I am proud to present,
the very first thing coming out of my global illu algo on the gf3
Its only a rough approximation, and i’m implementing a dozen things to improve it now
but its already nice
notice for example the indirect lightning on the ceiling (it would be black with only direct lightning), the soft shadows coming from the area light source, and the fact that shadows are not 100% black (also due to indirect lightning).
Well, I dunno how to do such things (perhaps I´ll learn it sometime? g), BUT … it looks really sweet, keep up that great work and post links to new screenies / demos .
nice, but try to optimize(try to cache data if its not changed !!), you can push your framerate up to more than i can see there, except you have formed the scene with more than ~100Tris
i guess because its hardware accelerated he uses render to texture or some other funny thing… but yes i think its always dependend on the amount of triangles he’s using
btw, there are much nice pics on your page, really… the different brdf’s, the different shadowing-approaches etc… very cool.
would be nice to get some infos from where you have your knowledge or how you could share it with us…
what disturbs me the most in this image is it is to dark (eg the front of the yellow cube). This is because the box is open and light escapes, never getting reflected by something else to get back to eg the yellow cube.
Interpreting your results is often more difficult than implementing the algorithm.

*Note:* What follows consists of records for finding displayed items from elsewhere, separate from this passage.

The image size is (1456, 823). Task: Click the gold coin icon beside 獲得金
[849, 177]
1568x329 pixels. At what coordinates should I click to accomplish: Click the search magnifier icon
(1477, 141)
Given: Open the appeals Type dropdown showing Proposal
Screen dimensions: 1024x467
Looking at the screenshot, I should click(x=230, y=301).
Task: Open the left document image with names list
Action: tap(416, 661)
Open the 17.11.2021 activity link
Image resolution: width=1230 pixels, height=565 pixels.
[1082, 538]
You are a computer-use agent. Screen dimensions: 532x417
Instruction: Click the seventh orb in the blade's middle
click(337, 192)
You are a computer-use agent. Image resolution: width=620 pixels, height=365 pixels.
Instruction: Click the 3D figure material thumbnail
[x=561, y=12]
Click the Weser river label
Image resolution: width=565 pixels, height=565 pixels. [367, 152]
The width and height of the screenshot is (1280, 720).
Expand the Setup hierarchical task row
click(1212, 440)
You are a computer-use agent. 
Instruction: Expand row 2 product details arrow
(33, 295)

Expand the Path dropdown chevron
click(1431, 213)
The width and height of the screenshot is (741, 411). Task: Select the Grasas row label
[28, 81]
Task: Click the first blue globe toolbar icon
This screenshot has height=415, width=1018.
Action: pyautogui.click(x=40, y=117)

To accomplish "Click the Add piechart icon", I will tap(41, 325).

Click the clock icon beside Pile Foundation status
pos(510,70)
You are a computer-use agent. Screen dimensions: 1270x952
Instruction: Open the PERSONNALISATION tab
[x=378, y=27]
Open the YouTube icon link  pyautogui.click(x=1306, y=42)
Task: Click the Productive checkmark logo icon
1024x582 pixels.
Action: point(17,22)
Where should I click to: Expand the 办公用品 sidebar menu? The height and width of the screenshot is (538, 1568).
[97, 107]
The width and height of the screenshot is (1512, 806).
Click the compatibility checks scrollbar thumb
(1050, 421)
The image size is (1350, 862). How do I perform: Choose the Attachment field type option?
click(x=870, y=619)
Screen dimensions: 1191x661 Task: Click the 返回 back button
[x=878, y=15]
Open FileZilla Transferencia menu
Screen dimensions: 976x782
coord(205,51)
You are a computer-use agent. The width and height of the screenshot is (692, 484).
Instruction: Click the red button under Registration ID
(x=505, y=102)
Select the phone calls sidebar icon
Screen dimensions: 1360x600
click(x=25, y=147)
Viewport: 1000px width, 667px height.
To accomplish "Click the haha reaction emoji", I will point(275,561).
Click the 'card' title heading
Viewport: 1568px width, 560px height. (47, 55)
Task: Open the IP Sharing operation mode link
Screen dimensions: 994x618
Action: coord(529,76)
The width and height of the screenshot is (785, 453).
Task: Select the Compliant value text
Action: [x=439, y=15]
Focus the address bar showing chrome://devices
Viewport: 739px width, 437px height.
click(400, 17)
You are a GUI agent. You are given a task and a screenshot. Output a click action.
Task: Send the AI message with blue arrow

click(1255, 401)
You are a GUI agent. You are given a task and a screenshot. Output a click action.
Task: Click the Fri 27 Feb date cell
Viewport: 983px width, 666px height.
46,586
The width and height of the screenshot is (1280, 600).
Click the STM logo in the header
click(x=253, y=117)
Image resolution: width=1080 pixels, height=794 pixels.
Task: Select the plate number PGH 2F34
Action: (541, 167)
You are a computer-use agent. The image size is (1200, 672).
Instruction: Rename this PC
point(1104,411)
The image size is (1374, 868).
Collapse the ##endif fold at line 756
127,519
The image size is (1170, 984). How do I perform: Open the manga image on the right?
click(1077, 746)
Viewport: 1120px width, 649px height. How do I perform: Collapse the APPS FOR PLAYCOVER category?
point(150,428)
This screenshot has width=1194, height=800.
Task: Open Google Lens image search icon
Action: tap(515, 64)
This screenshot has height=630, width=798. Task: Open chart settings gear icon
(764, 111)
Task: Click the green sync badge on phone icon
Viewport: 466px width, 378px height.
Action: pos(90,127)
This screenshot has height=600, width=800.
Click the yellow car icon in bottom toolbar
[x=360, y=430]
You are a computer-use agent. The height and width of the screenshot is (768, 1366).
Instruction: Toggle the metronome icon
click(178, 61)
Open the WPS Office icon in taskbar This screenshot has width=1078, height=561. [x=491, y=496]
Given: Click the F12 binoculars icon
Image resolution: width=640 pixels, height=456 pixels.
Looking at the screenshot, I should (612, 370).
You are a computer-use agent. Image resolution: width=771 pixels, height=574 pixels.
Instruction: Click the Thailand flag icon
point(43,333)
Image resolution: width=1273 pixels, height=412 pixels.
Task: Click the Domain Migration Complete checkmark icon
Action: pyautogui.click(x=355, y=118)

from where i got the knowledge ?
I’m a masters student at a the computer graphics research group @ KUL university , leuven, belgium. So, i have plkenty of people who can give pointers to usefull material.
It is important, that techniques are best learned in theory first. First learn eg how to do shadow mapping, don’t learn how to do shadow mapping in opengl. Once you learned the technique, it can (sometimes awkward) be implemented on most gfx api.
Personally, i started with the book computer graphics of Foley. A very interesting book. Not about opengl. “Computer graphics using opengl” hast, next to opengl learning code, also interesting topics. Also, when you decide to start with opengl, the redbook is a must. When you work with extensions, nvidia has some great papers. The most important up to date source of knowledge are defenitely the papers. (like SIGGRAPH papers). This is where, for example, engeneers @ NVIDIA get their knowlegde. The nvidia brdf for example is based on papers of Kautz and McCool and …
A lot of new things get introduces in nvidia’s site by recent papers Eg ASM (adaptive shadow maps), an interesting technique, but not yet implemented by nvidia engeneers (i think). I guess they will publish a paper on their site about it soon.
Also, dont focus anly on realtime gfx. Al lot of techniques of global illu, radiosity, raytracers, … can be used in realtime gfx, and vice versa. Sometimes you can adapt these techniques or use elements of it in real time stuff.
anyway, being up to date is a full time job and no-one does know everything about everything.
ive been doing quite a bit of reasearch on this also in the past
(appear soon in a flipcode IOTD near you ) http://uk.geocities.com/sloppyturds/rad.jpg
±10fps celeron433 gf2mx
no u cant have a demo cause its top secret
btw its choice as to drag a box around + watch the lighting change in realtime
It seems to me that he’s just doing a low number of passes with a normal radiosity algo, writing into the textures. On a powerful enough machine (above 800mhz) I’d expect those kind of frame rates.
What makes you all think he’s using some special hardware features?